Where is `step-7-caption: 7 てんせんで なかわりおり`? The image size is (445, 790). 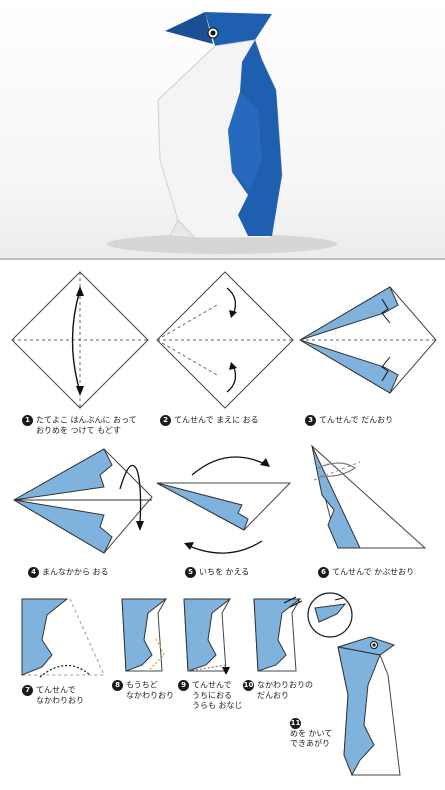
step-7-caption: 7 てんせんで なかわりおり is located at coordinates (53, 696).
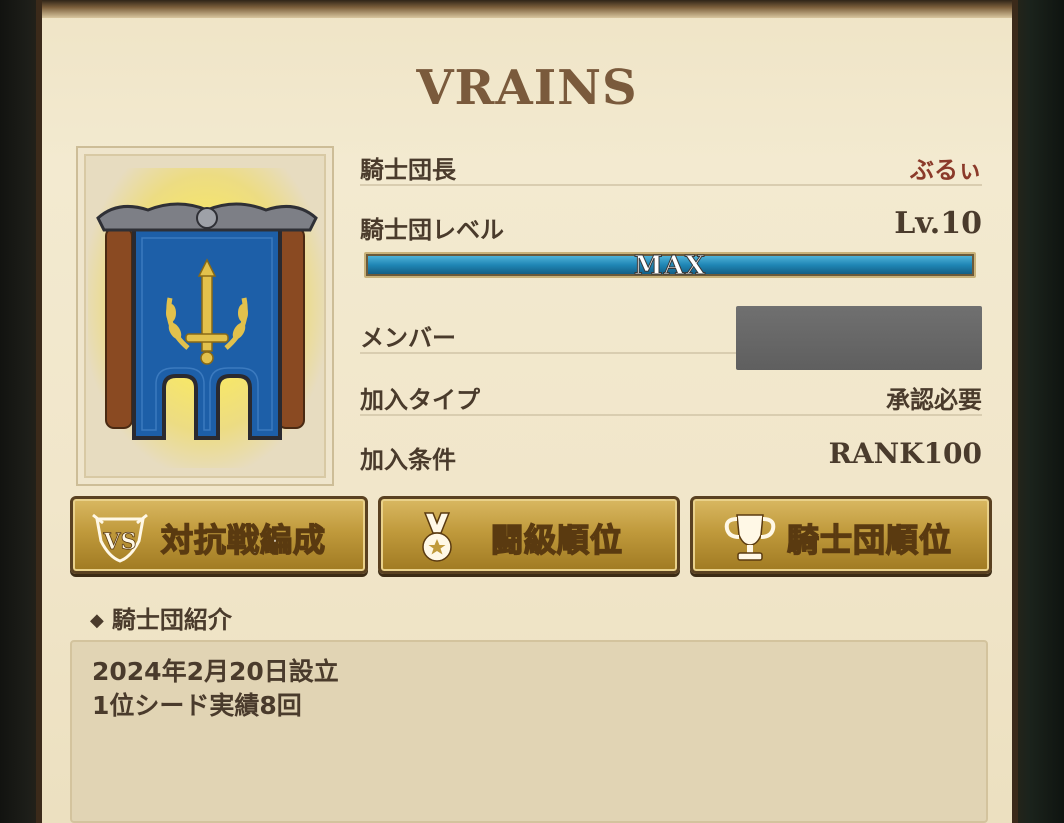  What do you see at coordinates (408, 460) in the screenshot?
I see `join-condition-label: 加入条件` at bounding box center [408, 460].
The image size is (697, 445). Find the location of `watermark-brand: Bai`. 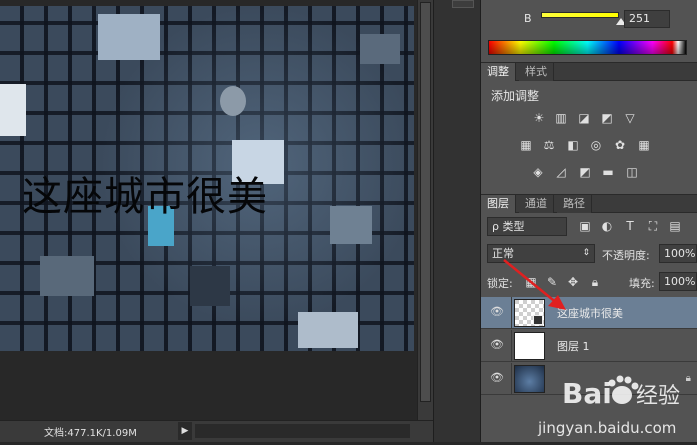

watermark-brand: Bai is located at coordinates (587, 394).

◇ ◇ ◇ ◇ ◇ ◇ ◇

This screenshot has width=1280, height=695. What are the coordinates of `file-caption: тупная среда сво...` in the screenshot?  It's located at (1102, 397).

◇ ◇ ◇ ◇ ◇ ◇ ◇

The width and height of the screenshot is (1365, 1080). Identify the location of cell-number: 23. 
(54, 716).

◇ ◇ ◇ ◇ ◇ ◇ ◇

ACTION ITEM: Pick out every line above that contains the word "located", and copy each of those lines in full.

RESULT FOR THIS EXERCISE:
step-7-caption: 7 てんせんで なかわりおり is located at coordinates (53, 696).
watermark-brand: Bai is located at coordinates (587, 394).
This screenshot has width=1280, height=695. What are the coordinates of `file-caption: тупная среда сво...` in the screenshot?  It's located at (1102, 397).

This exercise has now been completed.